### Dataset entries:
★ ★ ★ ★

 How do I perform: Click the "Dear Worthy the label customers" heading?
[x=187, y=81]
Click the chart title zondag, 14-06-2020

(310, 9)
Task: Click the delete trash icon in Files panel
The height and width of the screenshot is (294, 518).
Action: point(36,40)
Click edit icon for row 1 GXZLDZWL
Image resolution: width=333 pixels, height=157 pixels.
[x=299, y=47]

★ ★ ★ ★

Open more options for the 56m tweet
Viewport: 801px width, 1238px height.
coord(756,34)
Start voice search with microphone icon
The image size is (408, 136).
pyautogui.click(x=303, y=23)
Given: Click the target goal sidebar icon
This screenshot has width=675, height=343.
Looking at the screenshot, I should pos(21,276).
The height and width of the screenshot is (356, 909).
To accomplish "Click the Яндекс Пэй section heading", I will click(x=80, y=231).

★ ★ ★ ★

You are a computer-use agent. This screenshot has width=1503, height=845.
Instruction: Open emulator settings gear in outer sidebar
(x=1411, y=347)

★ ★ ★ ★

### Prompt:
Edit the stretch from the line containing "You are a computer-use" through the line containing "(x=1411, y=347)", replacing "gear" with "cog" and leaving everything else unchanged. Return only those lines.

### Written reply:
You are a computer-use agent. This screenshot has width=1503, height=845.
Instruction: Open emulator settings cog in outer sidebar
(x=1411, y=347)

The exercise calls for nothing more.